Poor Mrs. Smith did not wish to leave her husband; nor did she relish the notion of staying to be scalped. Despair tugged at her heart-strings. She would have sunk to the ground in a passion of tears, but Meek was too much in earnest to permit precious time to be thus wasted. "Get on your horse," said he rather roughly. "You can't save your husband by staying here, crying. It is better that one should die than two; and he seems to be a worthless dog anyway. Let the Indians have him."

Almost lifting her upon the horse, Meek tore the distracted woman away from her husband, who had yet strength enough to gasp out an entreaty not to be left.

"You can follow us if you choose," said the apparently merciless trapper, "or you can stay where you are. Mrs. Smith can find plenty of better men than you. Come, madam!" and he gave the horse a stroke with his riding-whip which started him into a rapid pace.

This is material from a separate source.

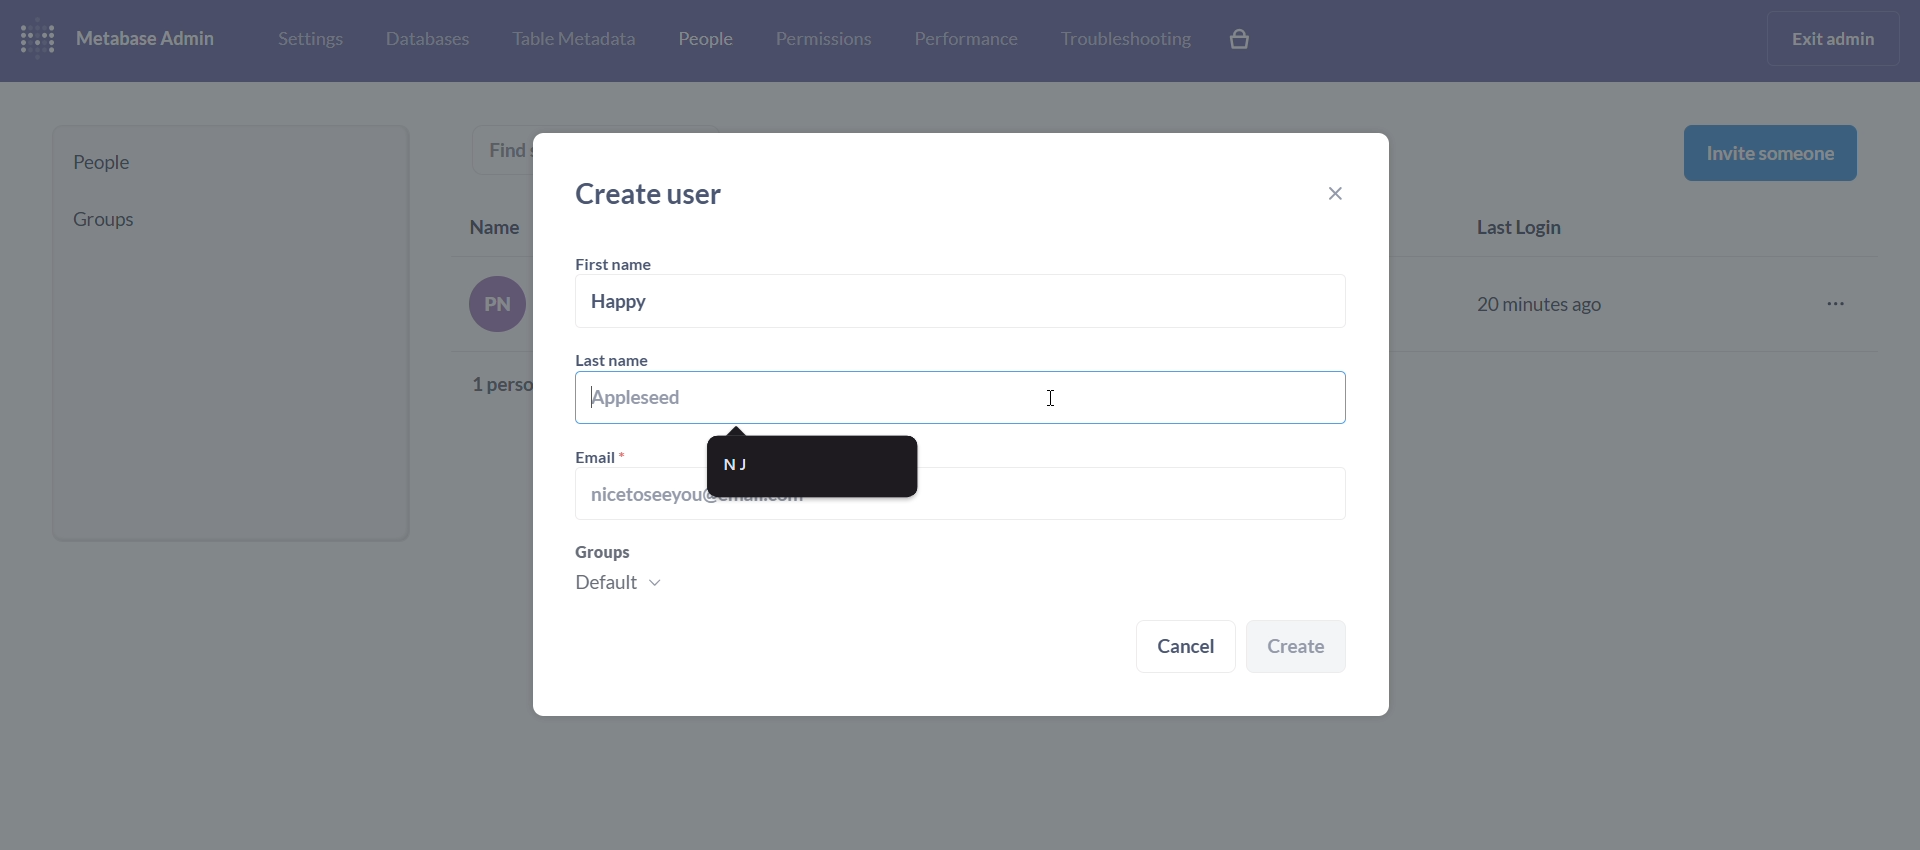 The width and height of the screenshot is (1920, 850). What do you see at coordinates (308, 38) in the screenshot?
I see `settings` at bounding box center [308, 38].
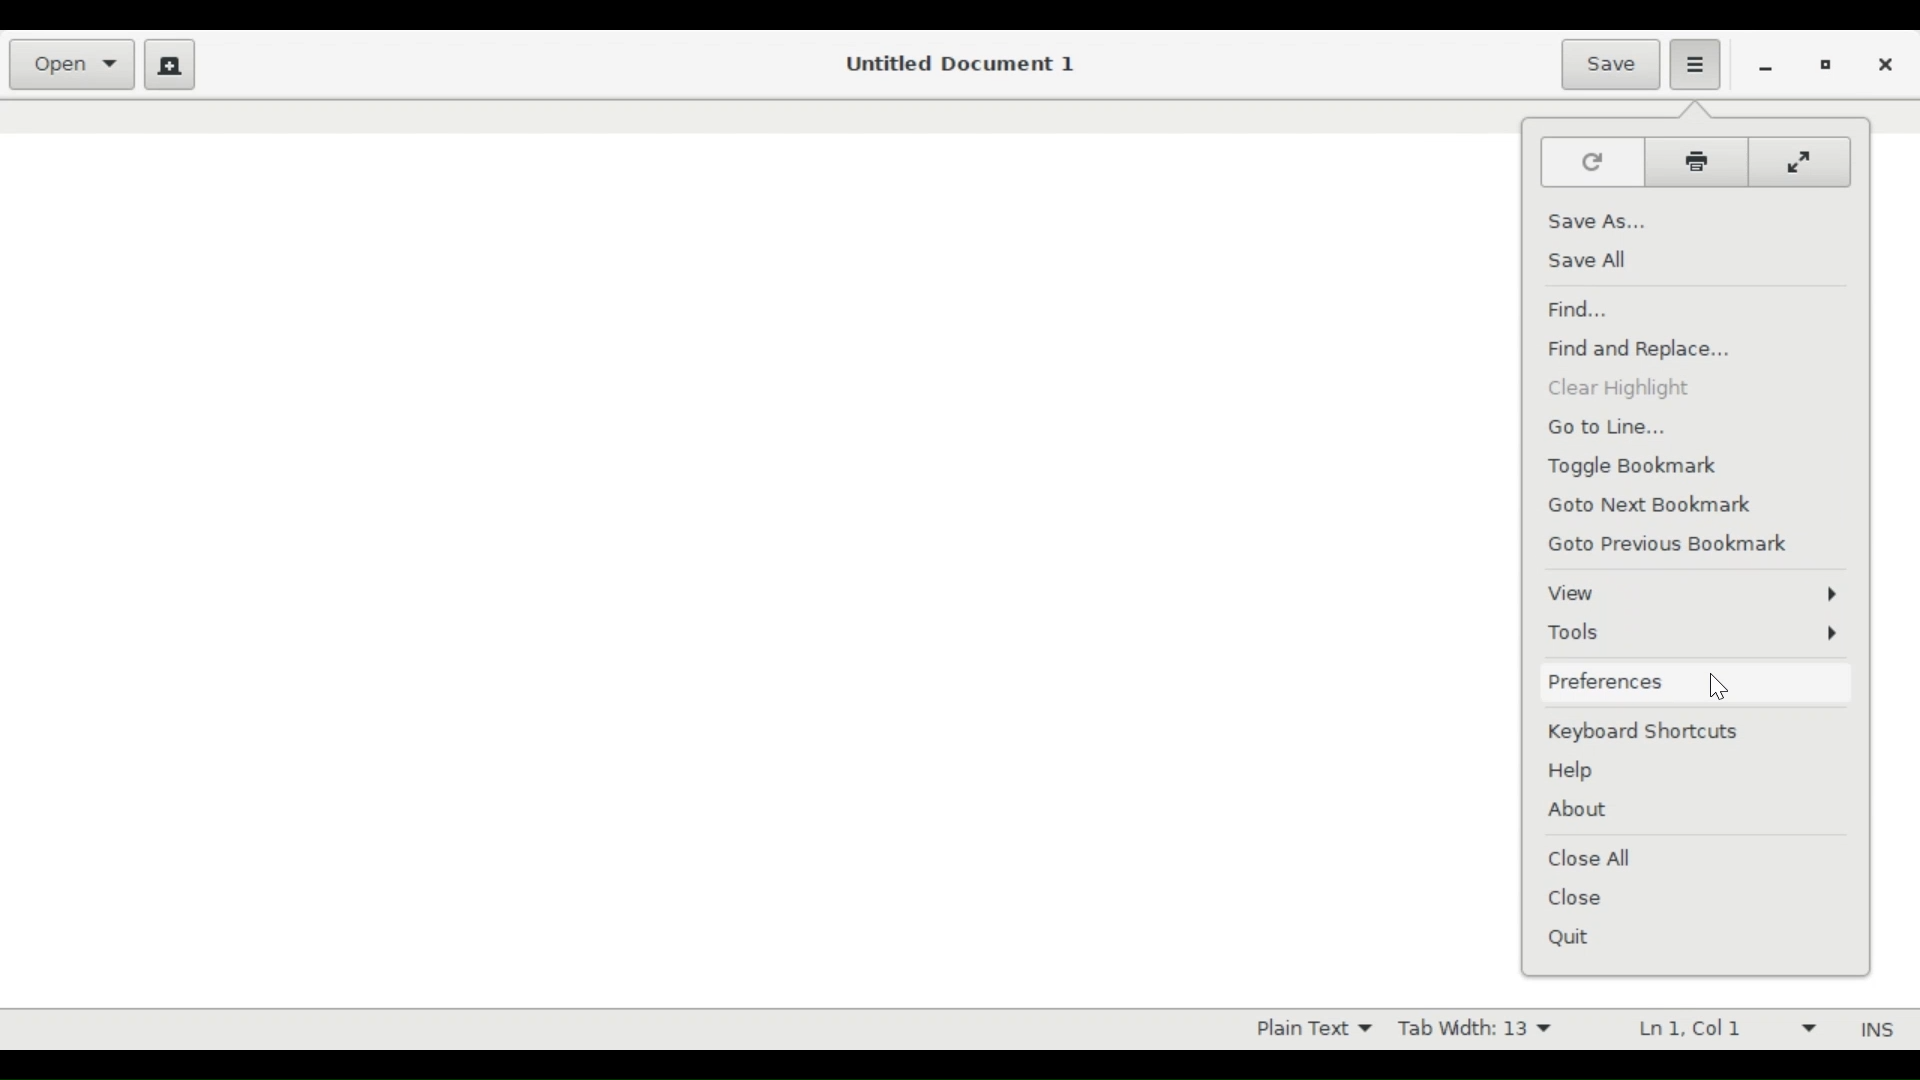 This screenshot has width=1920, height=1080. Describe the element at coordinates (1715, 1027) in the screenshot. I see `Ln 1 Col 1` at that location.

The unhappy wife, whose conscience reproached her for leaving her husband to die alone, looked back, and saw him raising his head to gaze after them. Her grief broke out afresh, and she would have gone back even then to remain with him: but Meek was firm, and again started up her horse. Before they were quite out of sight, Meek turned in his saddle, and beheld the dying man sitting up. "Hurrah;" said he: "he's all right. He will overtake us in a little while:" and as he predicted, in little over an hour Smith came riding up, not more than half dead by this time. The party got into camp on Green River, about eleven o'clock that night, and Mrs. Smith having told the story of her adventures with the unknown trapper who had so nearly kidnaped her, the laugh and the cheer went round among the company. "That's Meek," said Ematinger, "you may rely on that. He's just the one to kidnap a woman in that way." When Mrs. Smith fully realized the service rendered, she was abundantly grateful, and profuse were the thanks which our trapper received, even from the much-abused husband, who was now thoroughly alive again. Meek failed to persuade his wife to return with him. She was homesick for her people, and would go to them. But instead of turning back, he kept on with Ematinger's camp as far as Fort Hall, which post was then in charge of Courtenay Walker.